Next, the knocking detection according to the present invention will be described.

First, the vibration in the combustion process of the engine has the frequency value ρmn, where m is the degree in the circumferential direction of the cylinder and n is the degree in the radial direction of the cylinder, and the resonance frequency fmn exists correspondingly.

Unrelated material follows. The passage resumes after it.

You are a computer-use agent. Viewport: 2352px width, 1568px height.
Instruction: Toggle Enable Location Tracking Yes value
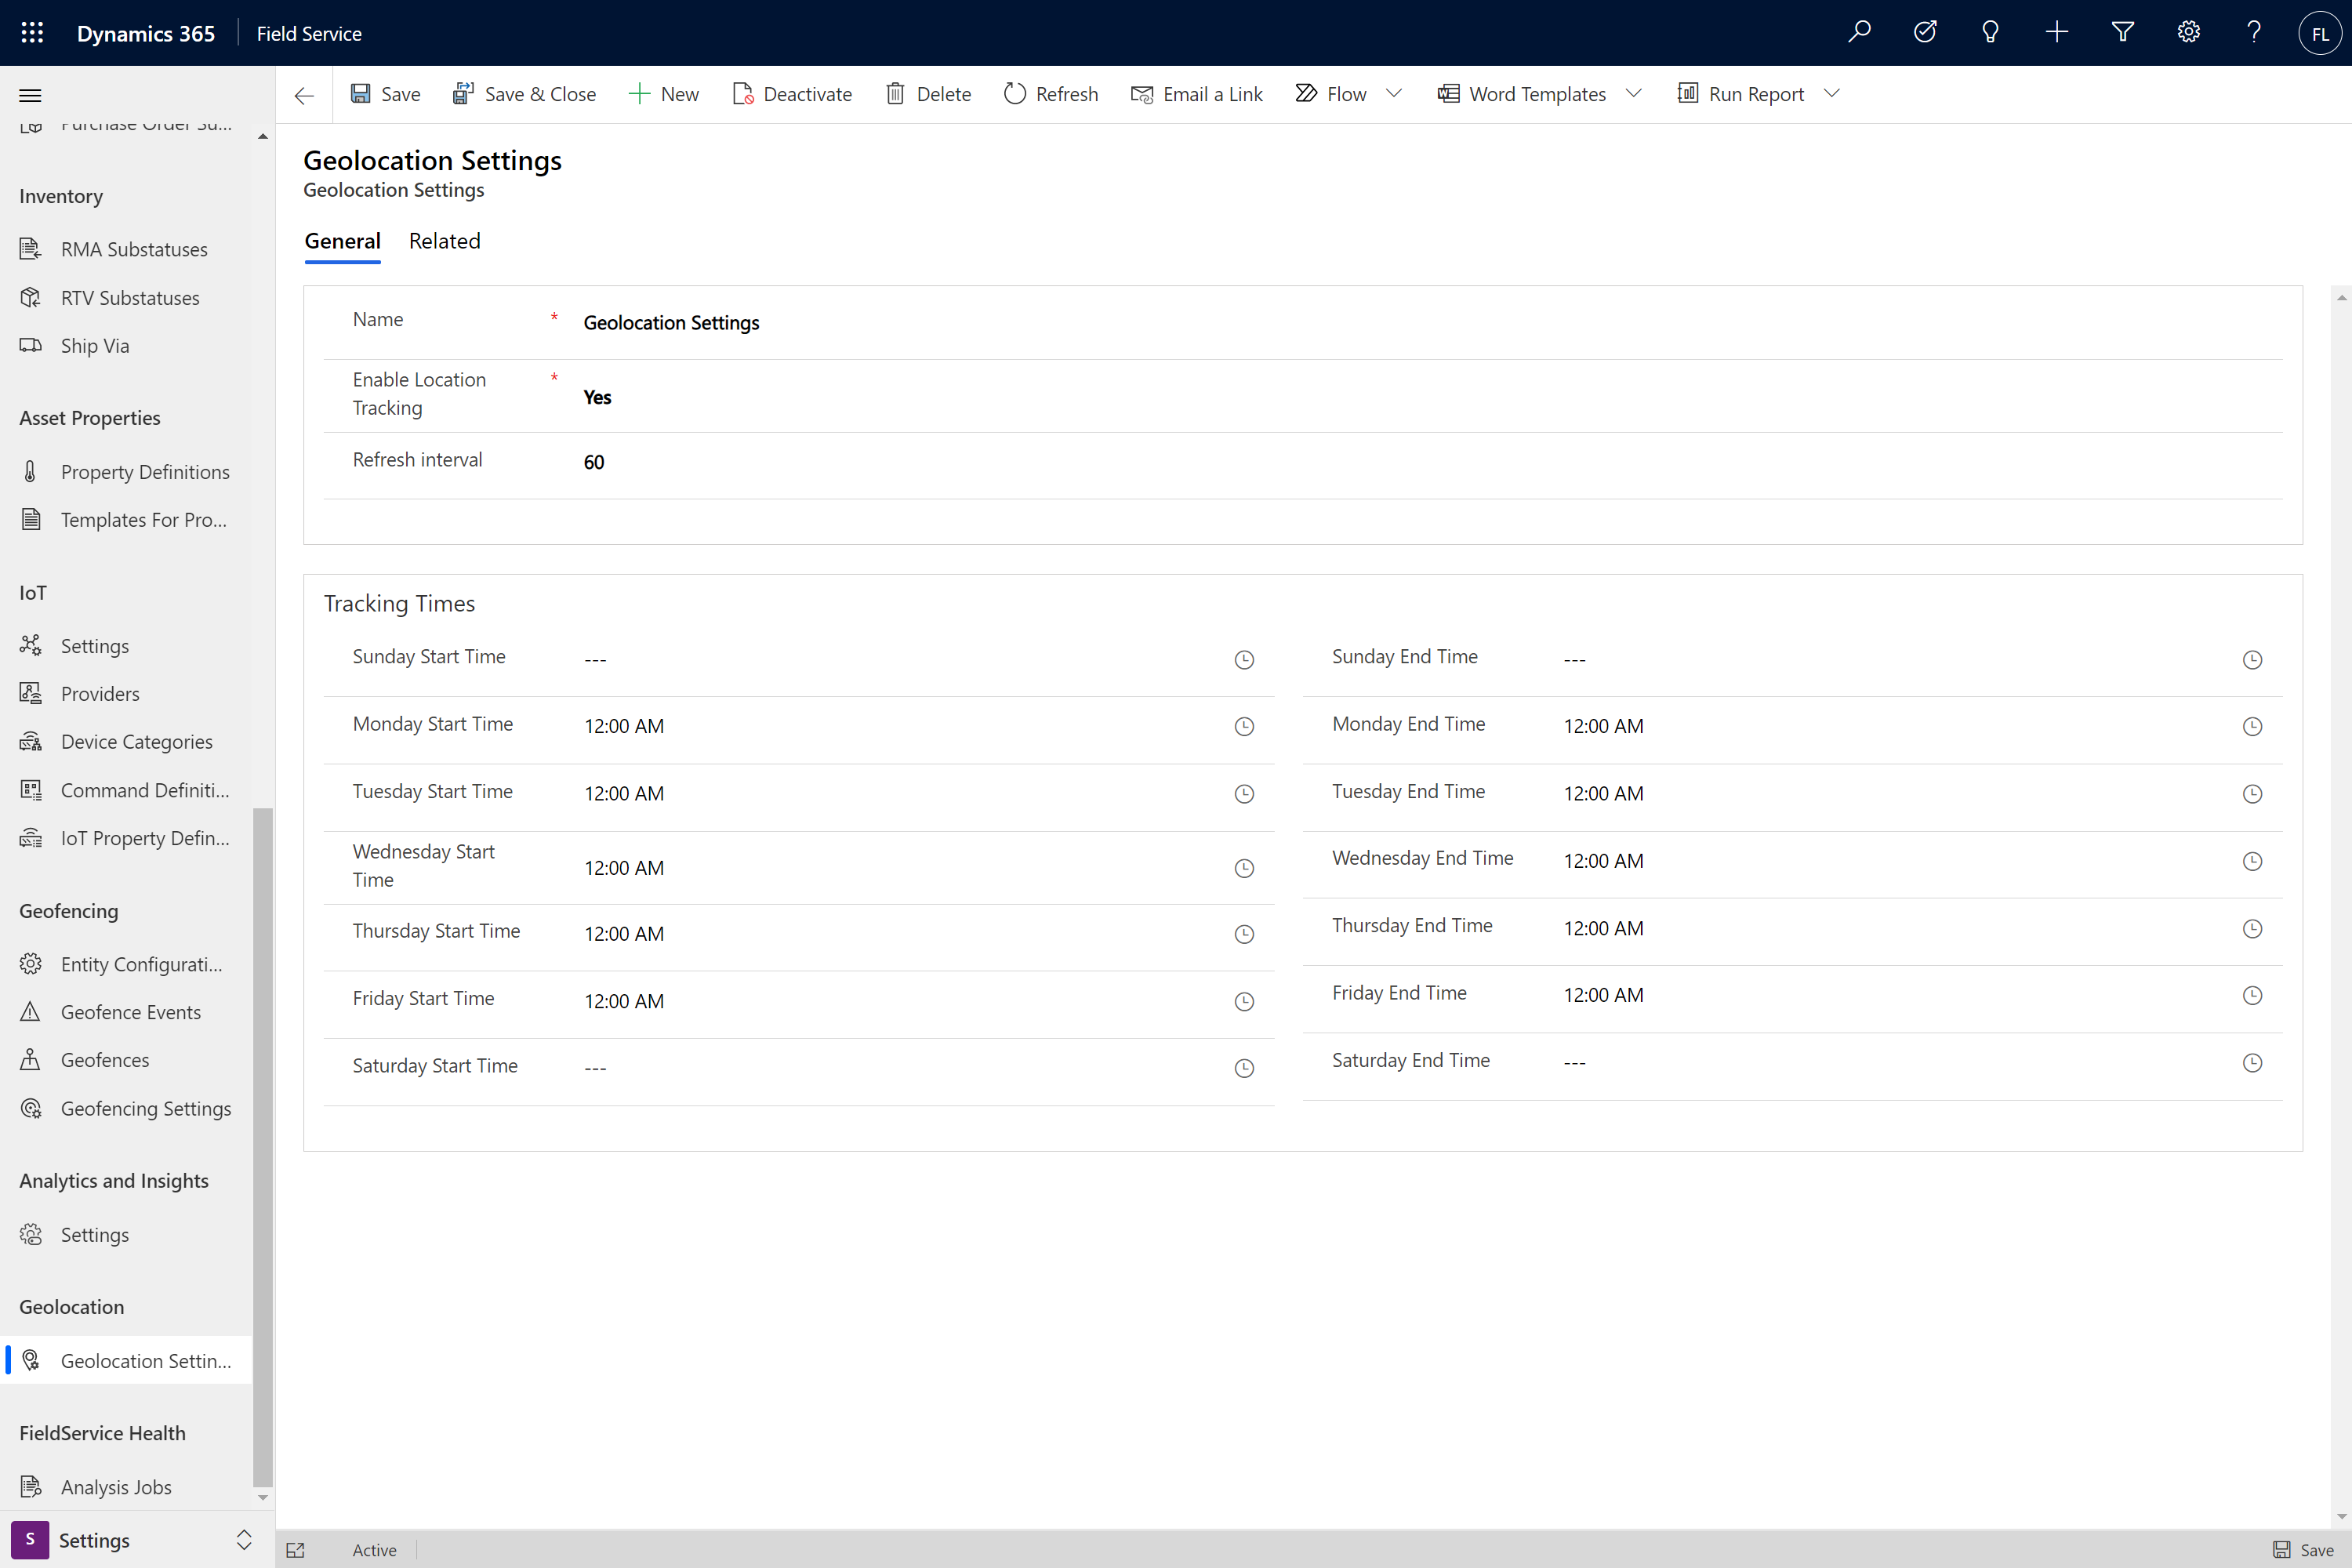(x=597, y=395)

For example, in the case of the engine used in this embodiment,
The values are as shown in FIG.

Therefore, in the case of the present embodiment, the number of times ρ10 indicates a case where the order in the circumferential direction of the cylinder is 1 and the order in the radial direction is 0.

 Here, the frequency value ρmn is a name of the vibration mode.

The frequency characteristics of the knock sensor 9 attached to the cylinder block of the engine 1 include all the above-mentioned specific frequencies generated when knocking occurs, and have a uniform sensitivity over the range.

Therefore, when a certain knocking signal is analyzed, a distribution as shown in FIG. 2B is obtained.

Therefore, if it is known in advance that the frequency characteristics are not uniform, the frequency characteristics can be evenly flattened by providing the preamplifier described later with characteristics opposite to the frequency characteristics.

Next, the processing of the knocking signal will be described with reference to FIG.

The knocking signal s is amplified through the preamplifier 30. As described above, the frequency characteristic is changed by the equalizer 31 in accordance with the frequency characteristic of Knocksen, and is amplified by the variable amplifier 33 within a range not exceeding the input voltage range of the AD converter 34. It is assumed that the amplification value of the variable amplifier 33 can be changed according to the level of the input signal or the number of rotations in accordance with an instruction from the I / O 14. However, the amplification value is set to be constant in the frequency analysis section of the knocking signal.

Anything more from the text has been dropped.